Treated as functions to be used inside the database (E.g - how concat() is used). Takes in input arguments and return a result.

If multiple applications use the same logic, there is less room for error. Some logic is difficult to convey with SQL too.

There are SQL Functions and External Programming Languages.

Pros - For the programmers, some logic is easier to implement in UDF (Iterative programming).

Cons - If a query uses the functions, the DBMS cannot optimize well because the functions are treated as a black box. DBMS also only uses a single thread due to the same reason so there will be less parallelization.

Stored procedure: Performs more complex logic inside a DBMS. Not normally used inside a SQL query. Some DBMS distinguish UDFs vs Stored Procedures but not all.

Trigger: If some event occurs, DBMS invokes a UDF.

  1. Event to monitor.
  2. Scope of the event.
  3. When the UDF should fire.
CREATE TRIGGER foo_updates
	BEFORE UPDATE ON foo FOR EACH ROW 
	EXECUTE PROCEDURE log_foo_updates();

Change notification

Publisher-subscriber pattern to send message to an external entity.
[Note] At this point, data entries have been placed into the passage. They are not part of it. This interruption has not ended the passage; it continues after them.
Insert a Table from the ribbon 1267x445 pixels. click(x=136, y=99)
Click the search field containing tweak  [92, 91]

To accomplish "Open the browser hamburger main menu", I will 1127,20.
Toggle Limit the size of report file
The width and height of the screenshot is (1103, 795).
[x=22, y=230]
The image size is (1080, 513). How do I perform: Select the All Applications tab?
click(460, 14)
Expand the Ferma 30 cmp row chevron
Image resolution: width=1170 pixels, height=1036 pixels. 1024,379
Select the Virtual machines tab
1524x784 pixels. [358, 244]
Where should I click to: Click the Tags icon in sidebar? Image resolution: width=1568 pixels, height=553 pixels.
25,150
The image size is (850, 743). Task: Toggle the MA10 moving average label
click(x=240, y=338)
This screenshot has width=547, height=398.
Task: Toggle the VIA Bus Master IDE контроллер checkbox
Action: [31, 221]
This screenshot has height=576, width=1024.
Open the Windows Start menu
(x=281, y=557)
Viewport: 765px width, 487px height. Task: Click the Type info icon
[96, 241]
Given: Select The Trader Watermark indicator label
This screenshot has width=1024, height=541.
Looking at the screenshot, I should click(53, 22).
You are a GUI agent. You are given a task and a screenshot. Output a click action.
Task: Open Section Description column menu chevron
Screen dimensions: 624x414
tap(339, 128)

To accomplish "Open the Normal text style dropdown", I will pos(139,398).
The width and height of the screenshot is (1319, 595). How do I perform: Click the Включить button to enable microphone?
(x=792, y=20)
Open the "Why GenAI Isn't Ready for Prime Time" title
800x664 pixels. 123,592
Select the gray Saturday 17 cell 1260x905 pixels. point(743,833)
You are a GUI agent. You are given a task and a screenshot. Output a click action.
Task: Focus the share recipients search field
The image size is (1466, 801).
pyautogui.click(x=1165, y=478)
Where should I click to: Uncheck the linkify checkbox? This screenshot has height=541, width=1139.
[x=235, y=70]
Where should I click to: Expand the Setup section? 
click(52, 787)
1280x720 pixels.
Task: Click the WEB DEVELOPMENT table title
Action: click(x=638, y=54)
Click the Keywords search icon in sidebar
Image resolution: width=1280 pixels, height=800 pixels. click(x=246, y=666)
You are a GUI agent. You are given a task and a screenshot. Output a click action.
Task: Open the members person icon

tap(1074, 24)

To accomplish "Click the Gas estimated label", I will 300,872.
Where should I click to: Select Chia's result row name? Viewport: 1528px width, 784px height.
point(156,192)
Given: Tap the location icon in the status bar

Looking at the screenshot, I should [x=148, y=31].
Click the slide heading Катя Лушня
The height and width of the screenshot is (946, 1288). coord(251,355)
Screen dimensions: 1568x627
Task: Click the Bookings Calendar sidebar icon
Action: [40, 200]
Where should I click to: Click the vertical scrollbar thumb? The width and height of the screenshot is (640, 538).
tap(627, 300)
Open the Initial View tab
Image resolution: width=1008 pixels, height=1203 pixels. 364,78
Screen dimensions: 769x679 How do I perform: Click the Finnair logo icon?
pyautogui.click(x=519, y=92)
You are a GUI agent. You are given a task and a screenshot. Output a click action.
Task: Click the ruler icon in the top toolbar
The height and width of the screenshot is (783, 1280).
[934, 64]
Keywords used are LISTEN and NOTIFY.

User-defined types: Data types that is defined by the application developer that DBMS can store natively.

View: Virtual table containing the output from a SELECT query. It can be accessed similar to a real table. It executes the view query each time so the data is always updated.

Materialized view: The output from SELECT query is retained so that it does not run every time. DBMS automatically updates materialized views when the underlying tables change.